Memorial Day still honors those who have died while serving in the armed forces, but we seem to have lost an awareness of the continuum of service and sacrifice, of how our own civilian lives connect to keeping the country secure.
We know now that our biggest enemy cannot be beaten by an army. Bullets cannot hold back a rising sea, stop a deluge or end a drought. American soil is most vulnerable not to foreign invasion but to the catastrophic melting of ice caps. Despite all the positive ways we spend our days, each one of us has been recruited as an unwitting soldier in a war upon our shared estate. As civilians, our struggle every day is to limit our roles as unintentional climate saboteurs.
There are political elements that strive to slow progress, and keep us armed with tailpipes and chimneys gushing global warming gases for as long as possible. The tide is turning, though. Renewable energy and the batteries to store it are dropping rapidly in cost. One of our neighbors recently bought an electric car that runs 230 miles on a charge. In time, and let's hope it's soon enough, scrap will be doubly patriotic because it will include the star-crossed machines of combustion. Gas stations will be obsolete. We'll scrap the war on our land, our climate and our future, in a global disarmament as our machines are silenced of their engine groans and fossil carbon sighs. Our cars and homes will run on the sun and the wind. At last, our civilian lifestyles will be supporting our troops' mission to protect American terra firma, rather than working against it.
This year's Memorial Day parade was brought to us by gasoline. There's no question about the grip it holds on our lives, our hearts, our memories. I made models of souped up cars like this one when I was a kid. Can still smell the plastic and the paint. But gasoline's grip will loosen. Maybe Memorial Day will still be a day to smell the bite of exhaust in the flag-filled air. But the other 364 days of the year, we'll have moved on, despite ourselves. May the future be welcoming despite our long delay.
Monday, May 22, 2017
A Scavenger Cleans the Scene
The town doesn't pick up leaves bagged in plastic.

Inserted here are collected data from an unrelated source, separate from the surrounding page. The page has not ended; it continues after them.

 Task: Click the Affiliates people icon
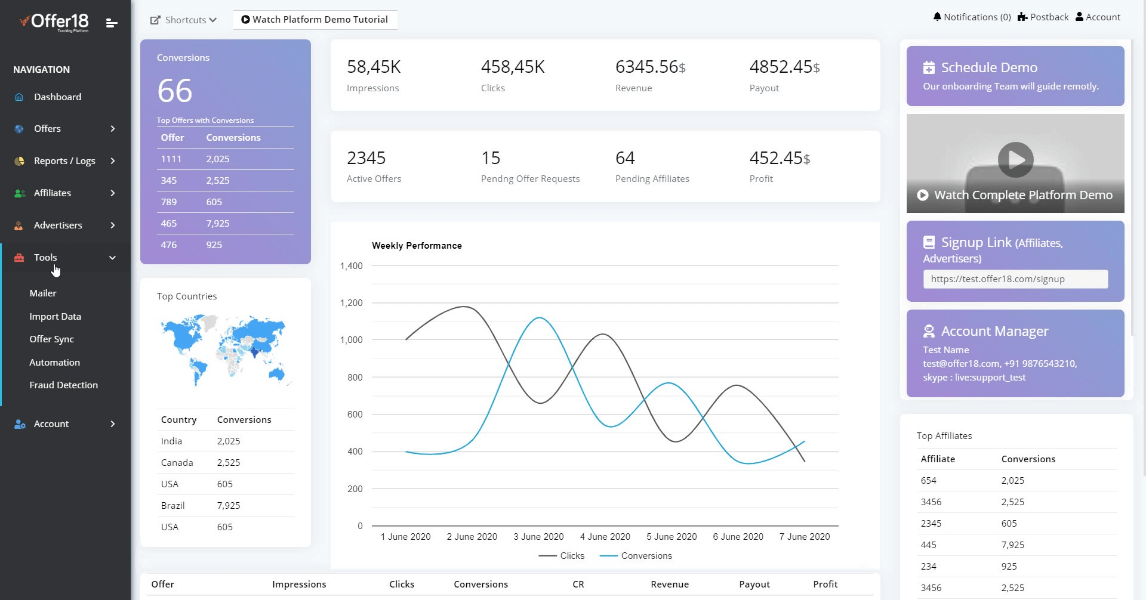click(x=20, y=193)
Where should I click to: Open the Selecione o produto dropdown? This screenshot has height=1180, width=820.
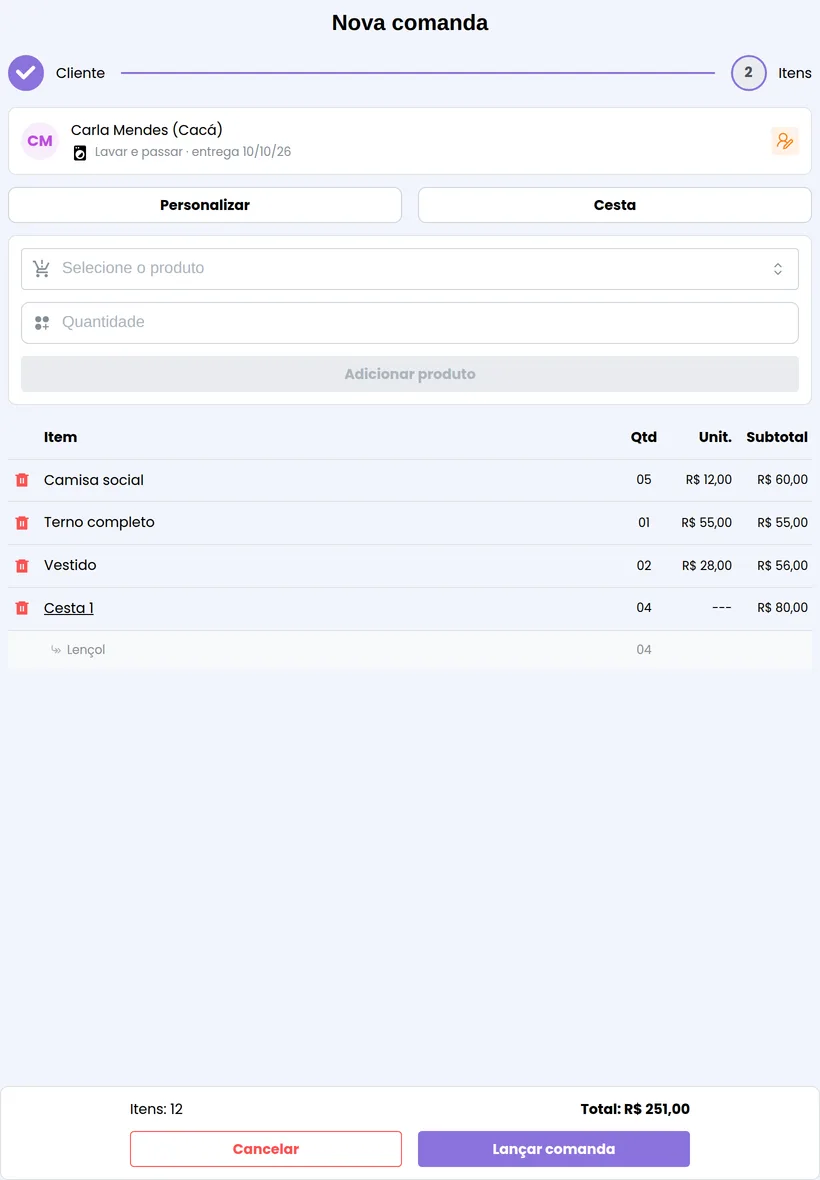[x=410, y=269]
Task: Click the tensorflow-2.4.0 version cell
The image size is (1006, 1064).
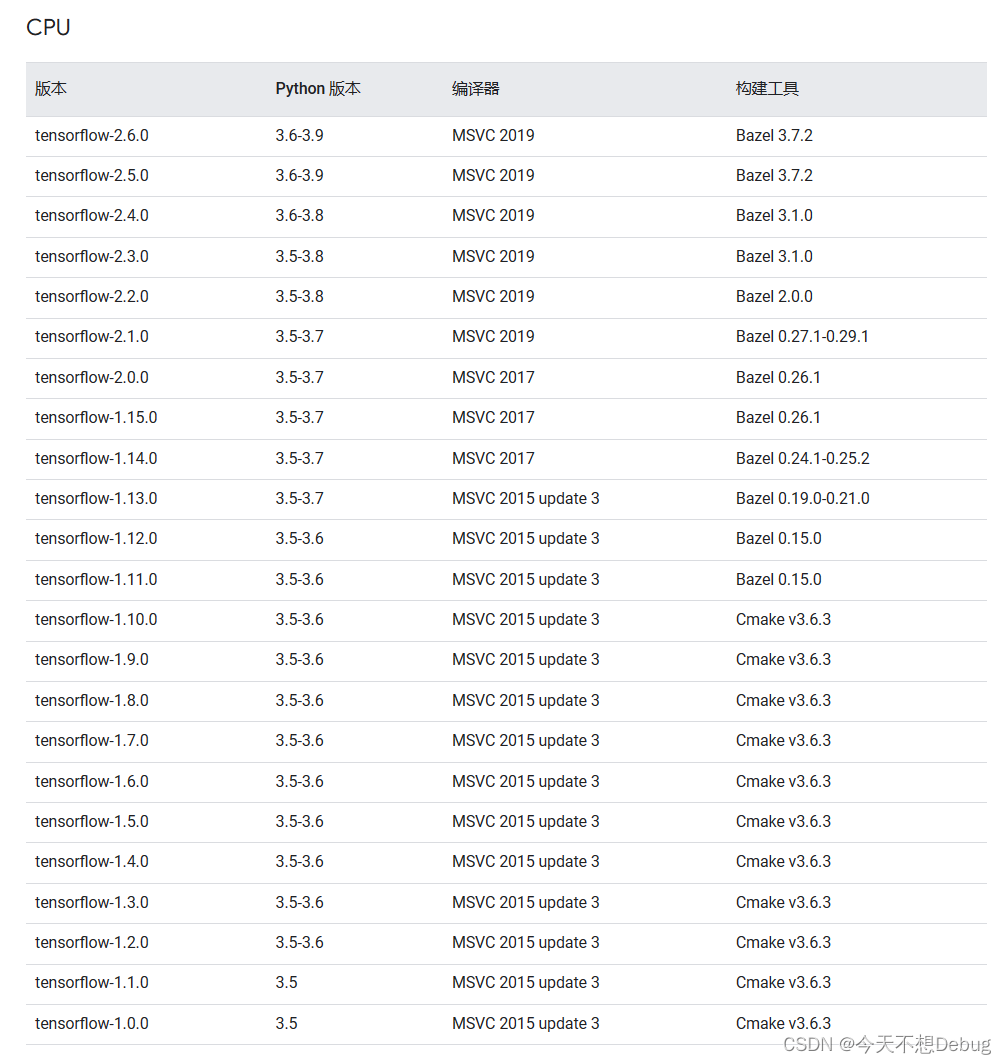Action: coord(92,216)
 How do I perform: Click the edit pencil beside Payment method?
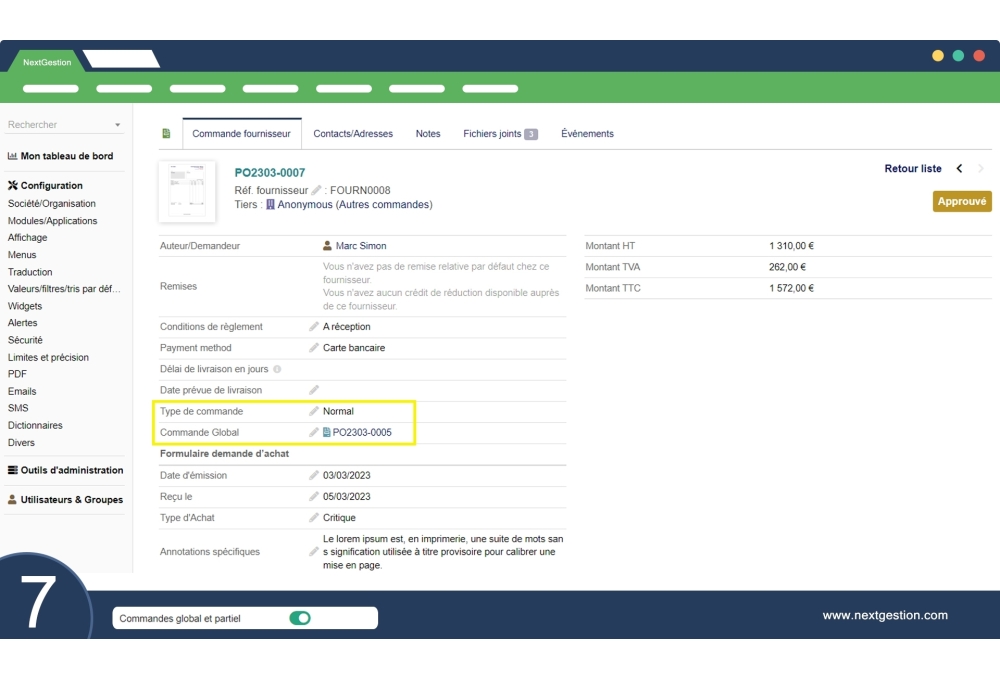[x=312, y=347]
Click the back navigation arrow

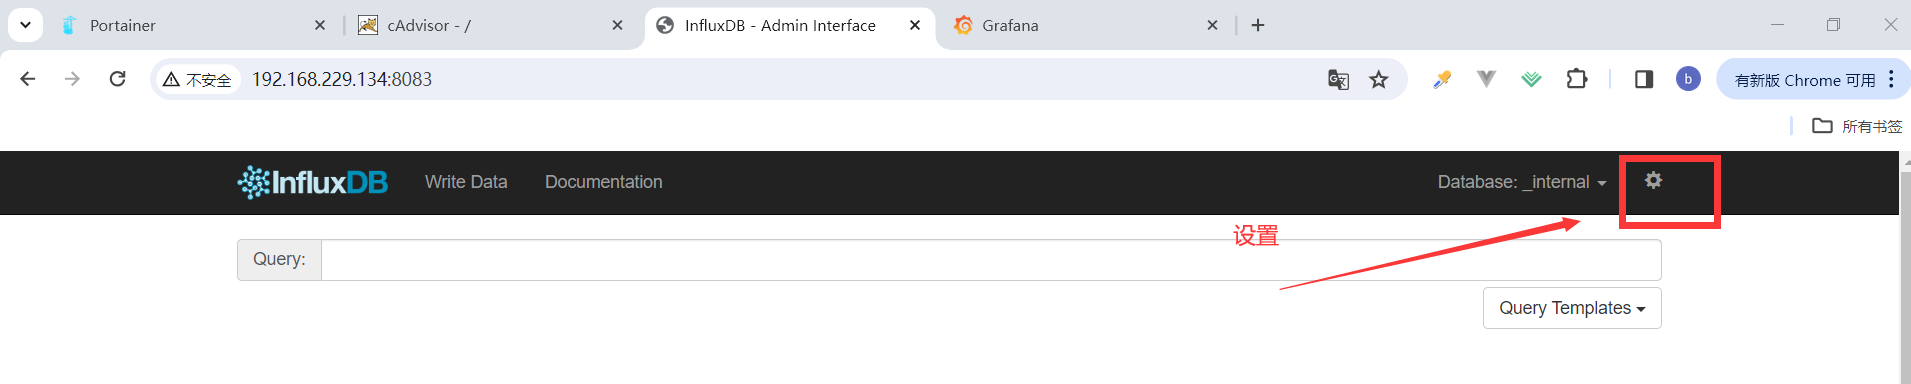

Some landscape crew hadn't gotten the memo, however, so these plastic bags full of leaves sat in front of a rental on Linden Lane, creating an eyesore for weeks. Maybe it was months. They sat there so long the UV radiation started degrading the plastic. What to do?
Time for Mr. Sustainable to swoop in with his greenmobile--able to jump puddles in a single bound around the block--to turn a lose-lose into a winsome win-win. "Sure," he thought, "I could use the leaves. Leaves are always useful, for keeping moisture in the soil, contributing nutrients, and smothering weeds. The chickens will scratch under them for bugs. Happiness will prevail. The more leaves the merrier."

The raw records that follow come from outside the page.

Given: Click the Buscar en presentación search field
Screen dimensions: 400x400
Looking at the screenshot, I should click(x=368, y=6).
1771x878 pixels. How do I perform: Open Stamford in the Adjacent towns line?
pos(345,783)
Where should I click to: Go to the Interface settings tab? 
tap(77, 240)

This is the sort of service scavenging species provide in nature every day. We think of them as no better than beggars, freeloaders, opportunists. A vulture exploits others' misfortune, and yet they too serve by picking clean what is foul. They find utility in others' messes, and leave the world a cleaner place. We should rank them, and their willingness to view trash as a resource, more highly in our estimation.
Saturday, May 06, 2017
Recycling Plastic Flower Pots
Have plastic pots you don't want to throw away? A local resident called up nurseries, asking if they take used pots. Finally, he found out that Lowes has a recycling program for pots. Below is text from their website. I'd encourage people not to make a special trip, but integrate it into other Route 1 errands, lest the gas burned do more harm than the good of recycling the pots.

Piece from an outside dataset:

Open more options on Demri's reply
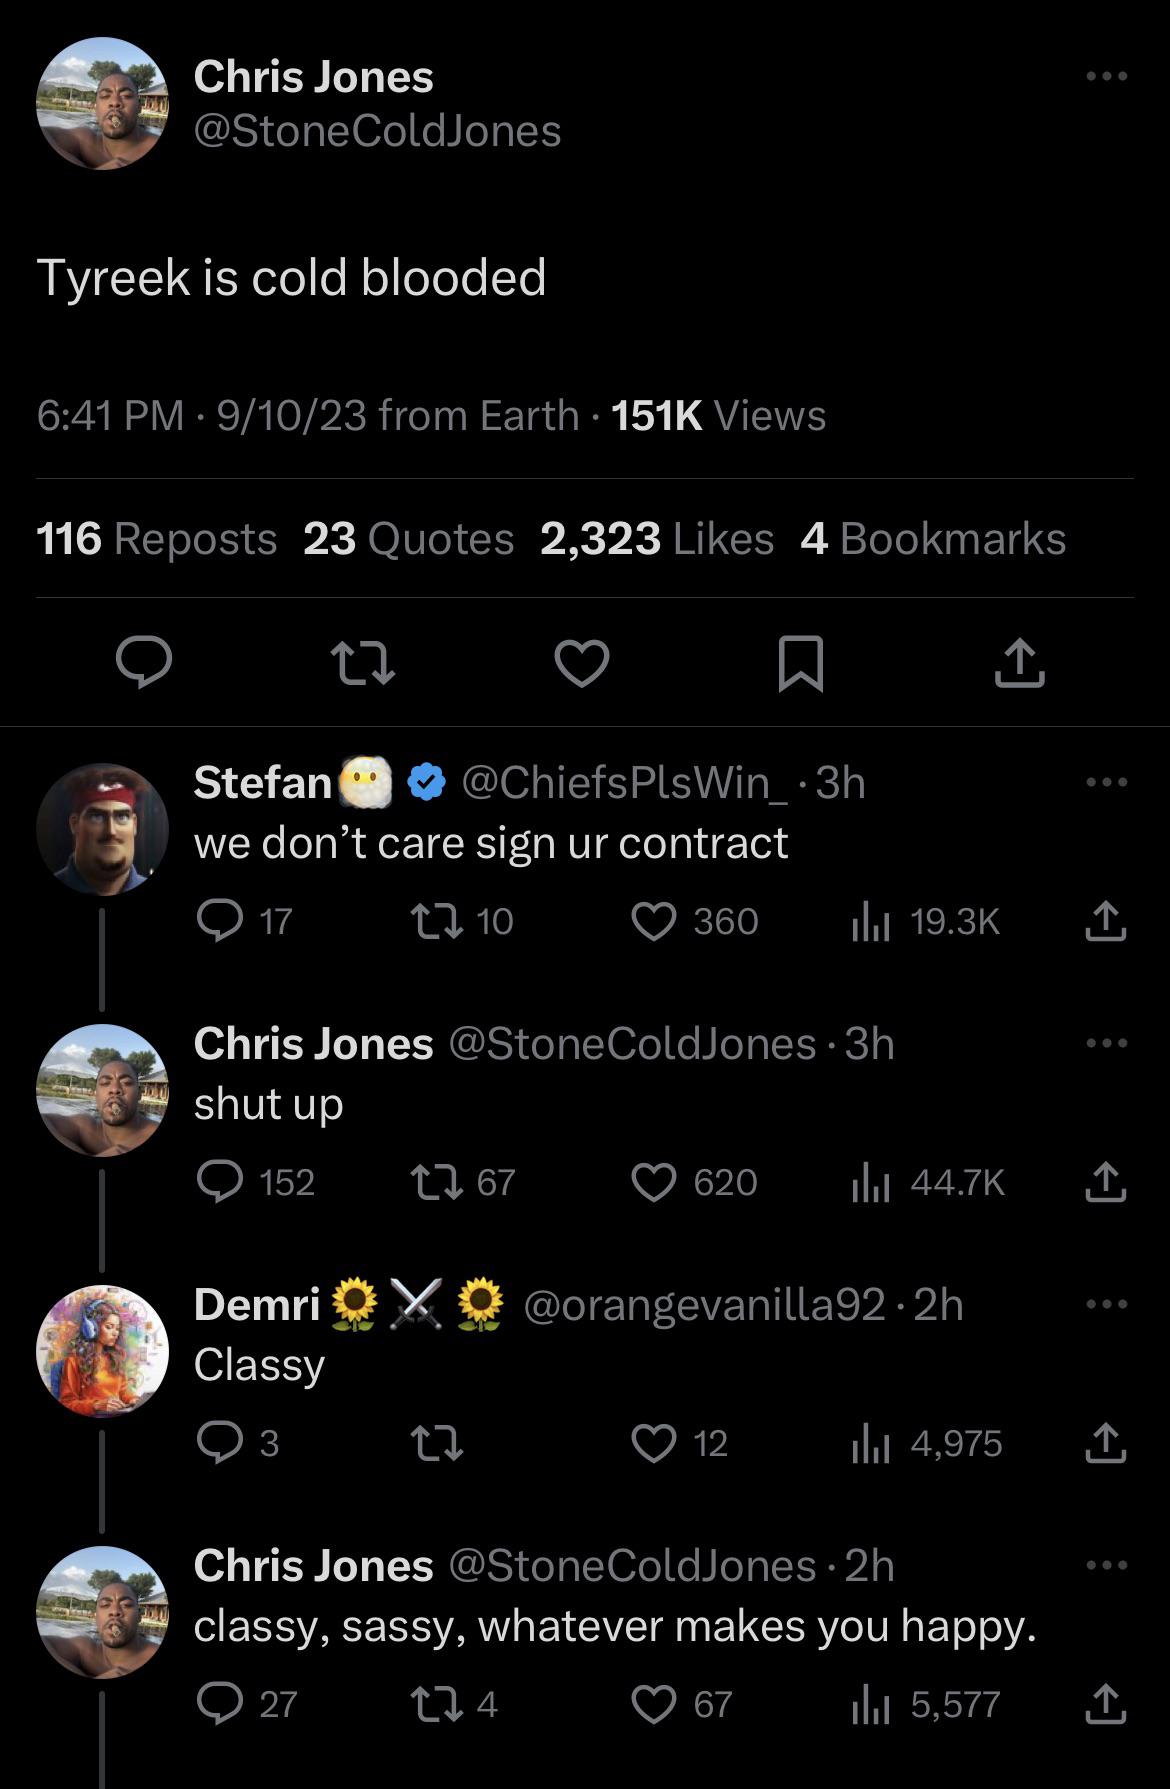This screenshot has width=1170, height=1789. pyautogui.click(x=1107, y=1304)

Lowe's is committed to exploring new opportunities to reduce waste and help consumers do the same. We launched a nationwide Garden Center recycling program in February to help keep rising mounds of plastic plant containers out of landfills.
Lowe's recycled 230,000 pounds of plastic in just three months during a pilot test in which 22 stores collected plastic pots, trays and tags that are used with live nursery items. Following that success, Lowe's expanded the program to all stores in the continental United States, more than 1,700 locations.
Generally, curbside recycling programs are unable to accept plastic plant containers, such as pots and hanging baskets. This new program gives consumers a responsible recycling option and makes it easy for them. We provide a cart for stores and customers to return plastic plant trays, pots and tags, regardless of condition. No matter where consumers purchase the plant, they are encouraged to return the materials to a Lowe's Garden Center to be recycled.